I have 120 coming from the wall (through a power strip) into a 60V DC PSU. The 3 fuses that are shown are 15A slow blow fuses (digikey pn: F1776-ND). Both times I have fried a DYN2 drive, the fuse on the X axis has blown. The first time a drive was fried, it was when my mill was decelerating in the X from 300 IPM to 0. I was manually jogging (with the keyboard) the second time so it is difficult to know exactly when it happened. I do not have any of the alarm pins on the DYN2 hooked up at the moment.

System setup
Max velocity: 5 IPS (300 IPM)
Max acceleration: 20 inches per second per second
Ball Screw Pitch: 2.5mm (for maths sake, lets call it 0.1")
DYN2 drive PN: DYN2-TLAS-00
Motor PN: 57N-DHT-6ATD1

I sent the first fried DYN2 back to DMM and this was their response:

The drive you returned had two burned power transistors caused by over voltage, so we will need to invoice for the drive repair and will send a payment link now. Make sure to put the capacitors at the 60VDC power supply output to smooth and voltage fluctuations.
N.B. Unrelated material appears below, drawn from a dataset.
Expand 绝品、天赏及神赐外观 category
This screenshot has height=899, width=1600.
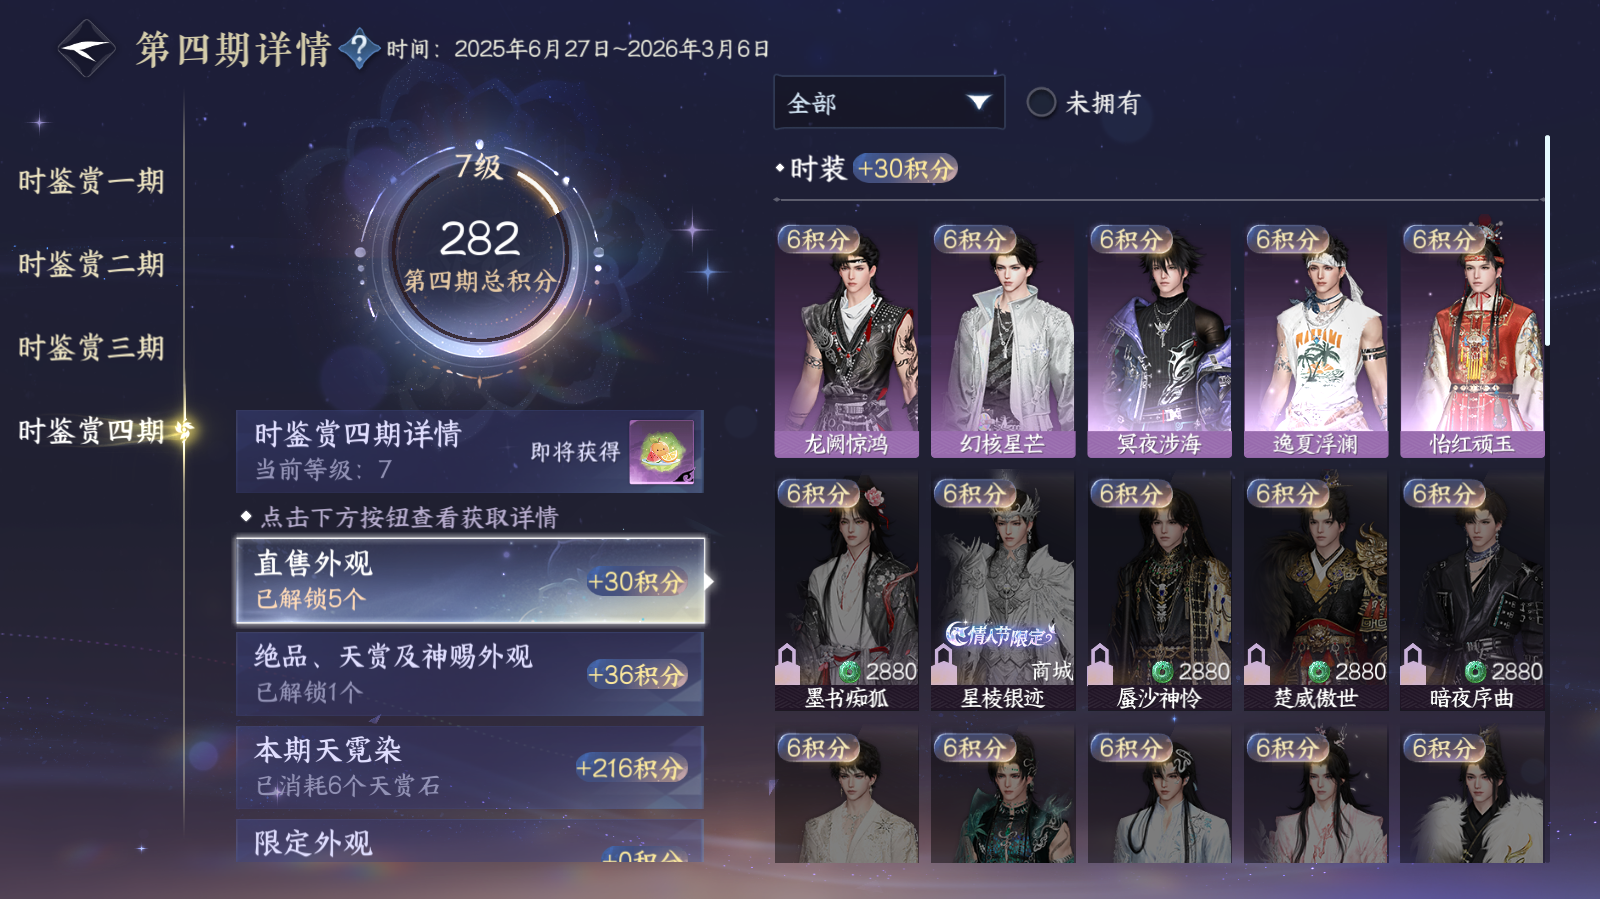[470, 674]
I added the two capacitors as they suggested and fried a second drive. At this point, I believe they are just taking guesses and hoping the problem goes away. But at $150 and 1 week lead time, I do not want to keep taking guesses. I personally don't understand how a single drive can be failing due to over voltage from the PSU since all 3 drives are connected in parallel. Does anyone here have any ideas on what I can/should test? The last kit I purchased from them (due to arrive tomorrow) includes two 48V PSUs (to get the necessary power), a new motor and a new DYN2 drive. I will have a total of 4 working drives once this package arrives (X,Y,Z & spare).